## Data lines:
>>>>

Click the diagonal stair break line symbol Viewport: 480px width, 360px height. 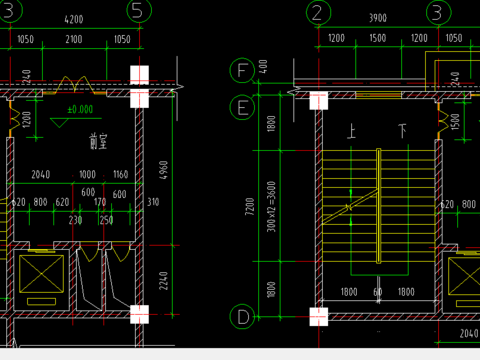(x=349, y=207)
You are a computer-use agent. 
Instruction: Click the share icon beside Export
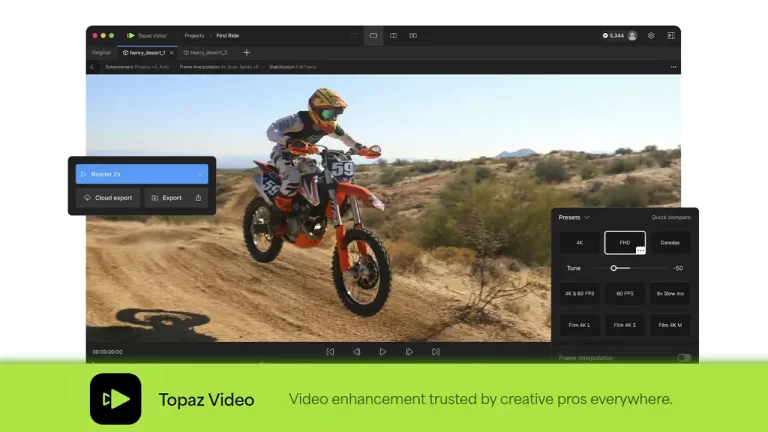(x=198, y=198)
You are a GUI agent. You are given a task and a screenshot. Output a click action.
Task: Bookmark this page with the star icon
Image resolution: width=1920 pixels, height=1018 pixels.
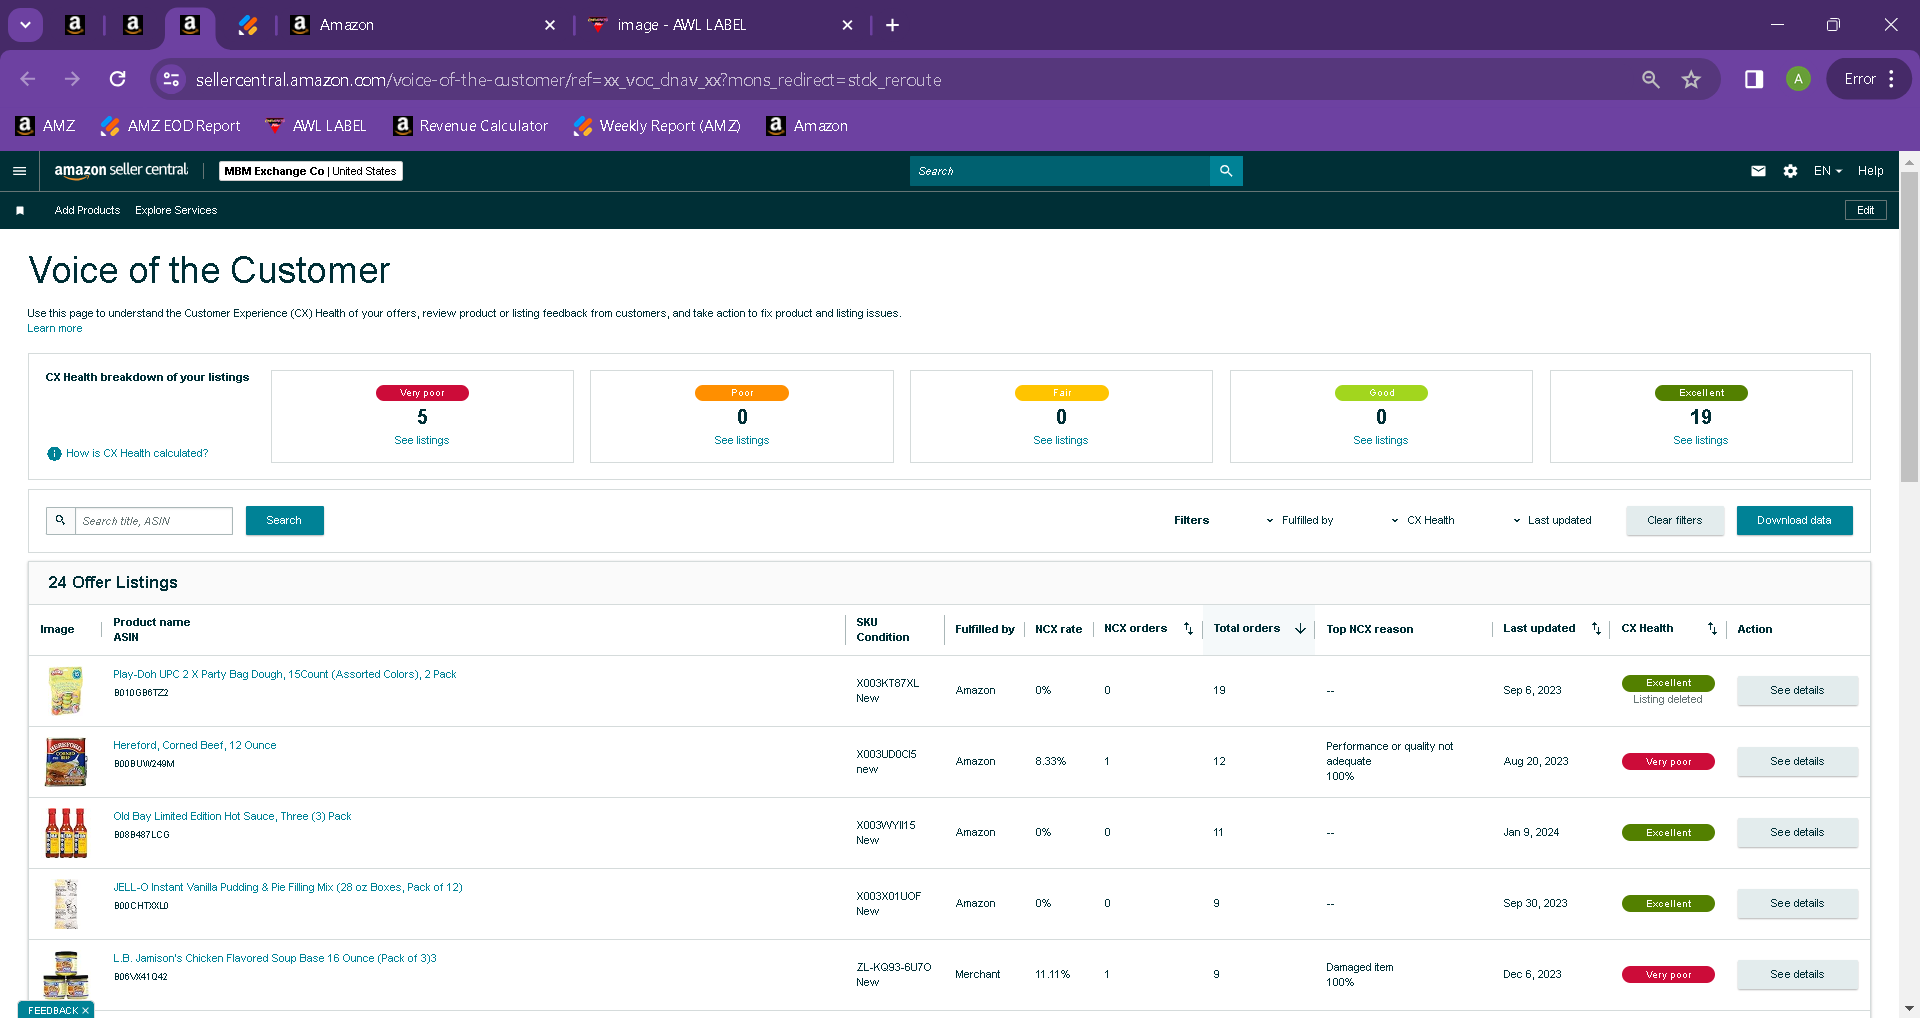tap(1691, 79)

<<<<
>>>>

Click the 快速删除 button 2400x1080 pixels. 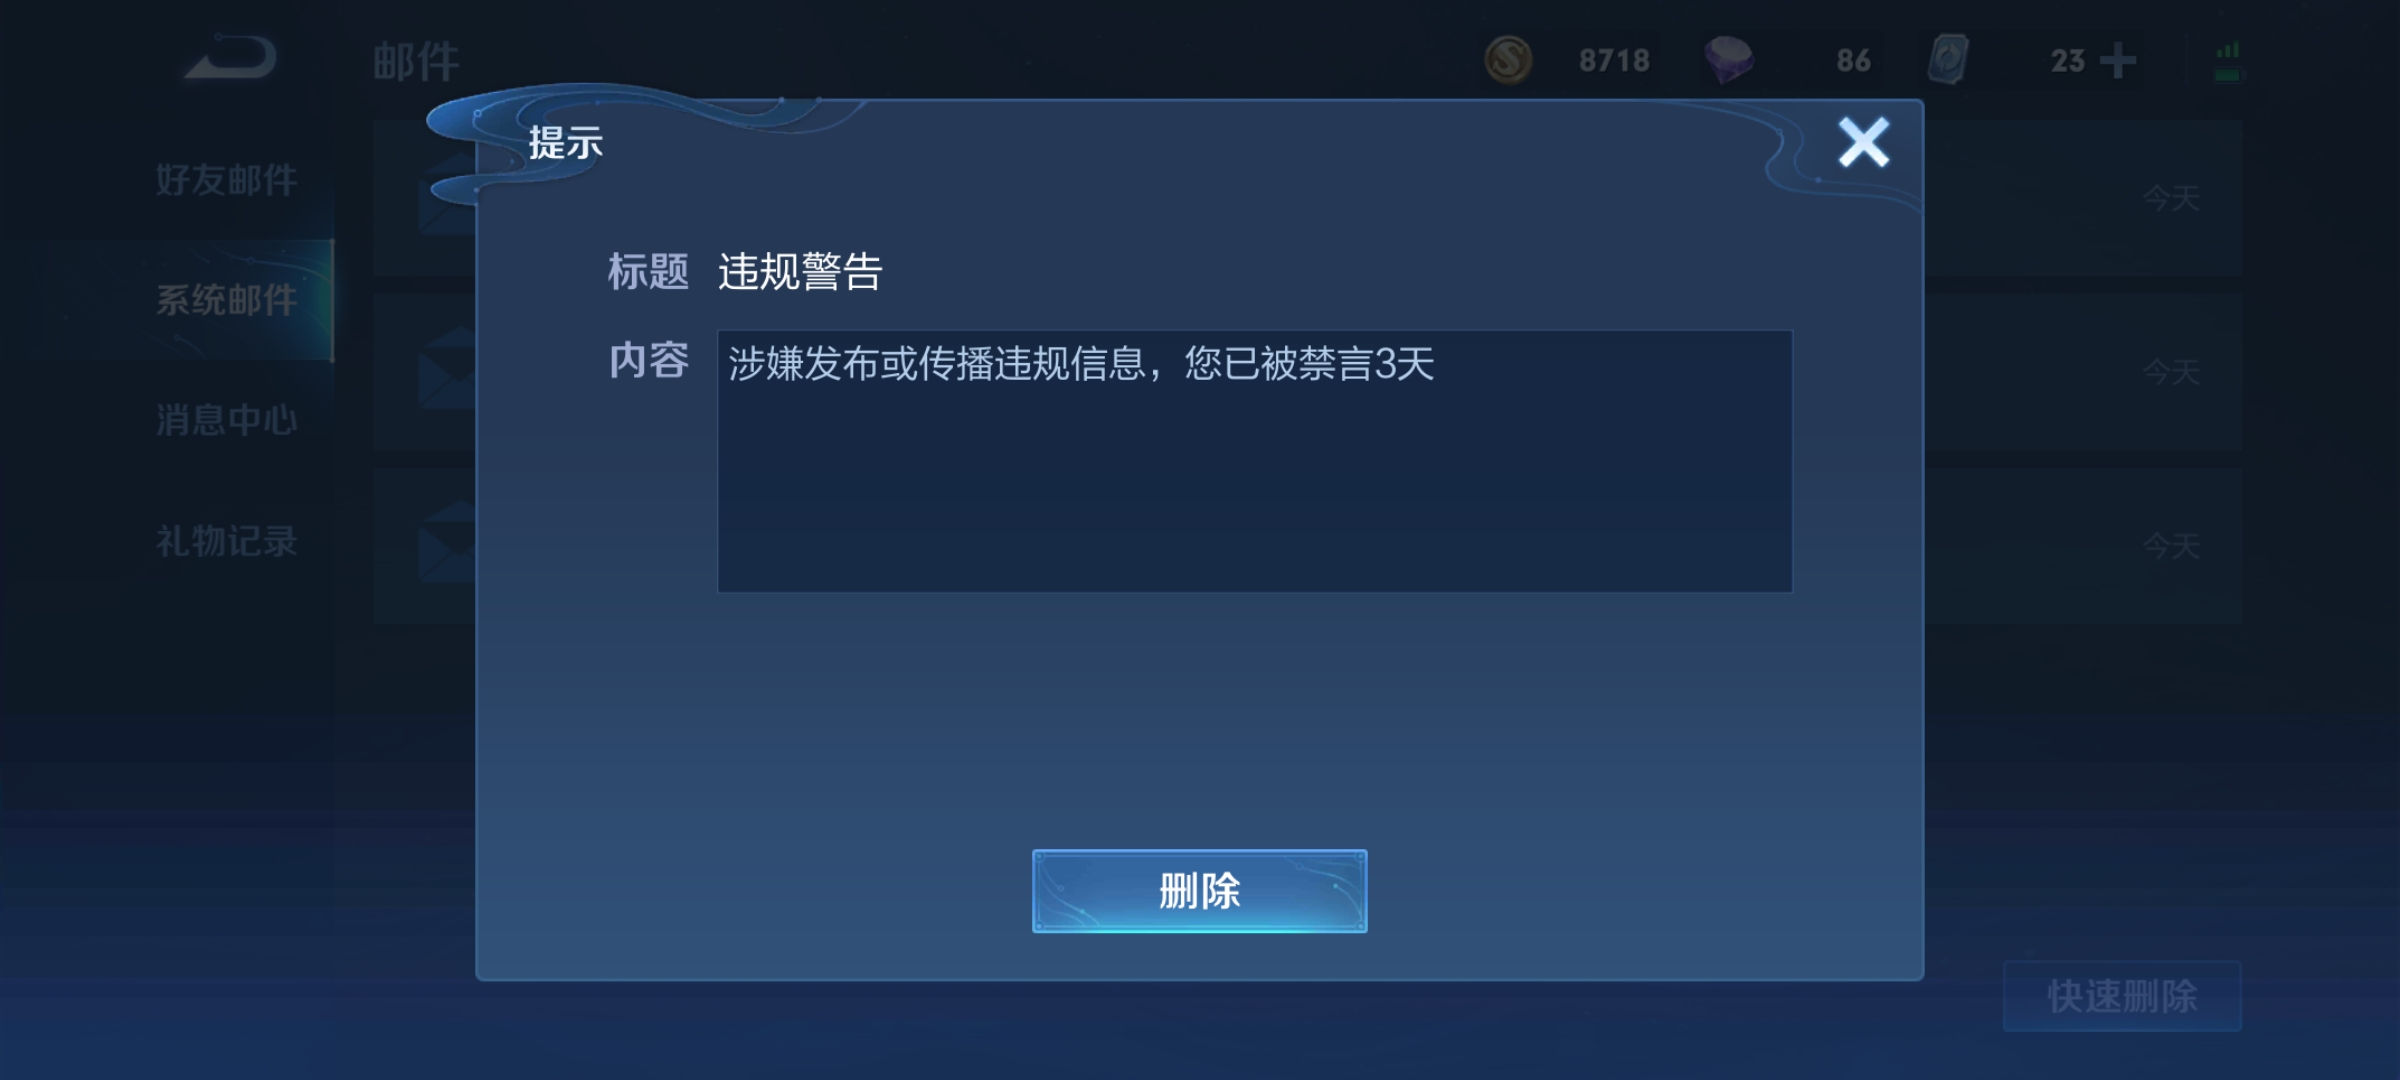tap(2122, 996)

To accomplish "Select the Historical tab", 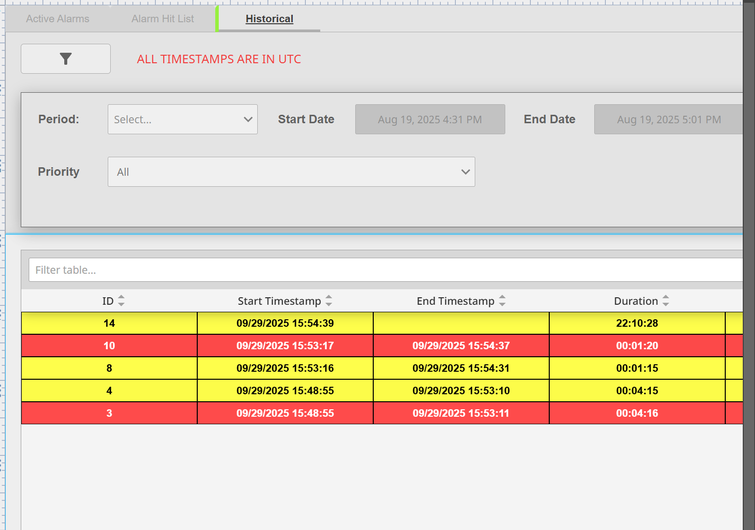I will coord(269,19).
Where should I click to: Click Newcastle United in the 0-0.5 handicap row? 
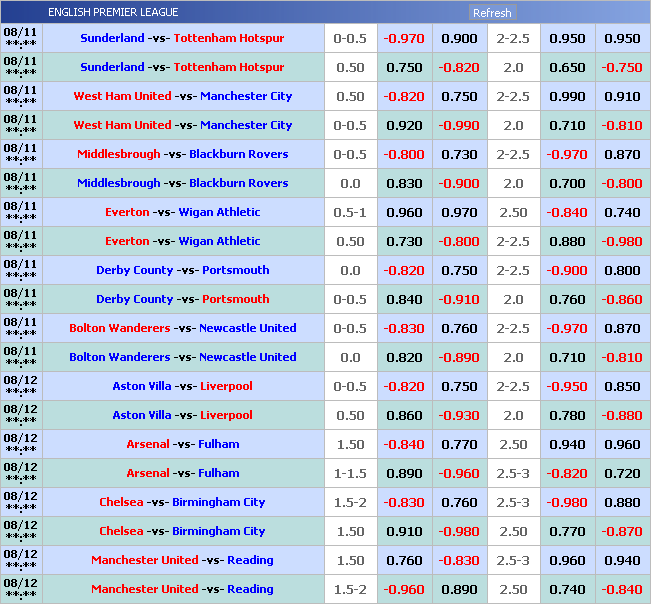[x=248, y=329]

<<<<
>>>>

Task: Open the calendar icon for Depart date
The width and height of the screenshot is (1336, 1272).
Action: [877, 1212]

<<<<

## Request:
Rewrite the stretch of the data from the line containing "Task: Open the calendar icon for Depart date" through the line containing "Action: [877, 1212]", replacing "calendar" with "date picker" and leaving everything else unchanged.

## Correct result:
Task: Open the date picker icon for Depart date
The width and height of the screenshot is (1336, 1272).
Action: [877, 1212]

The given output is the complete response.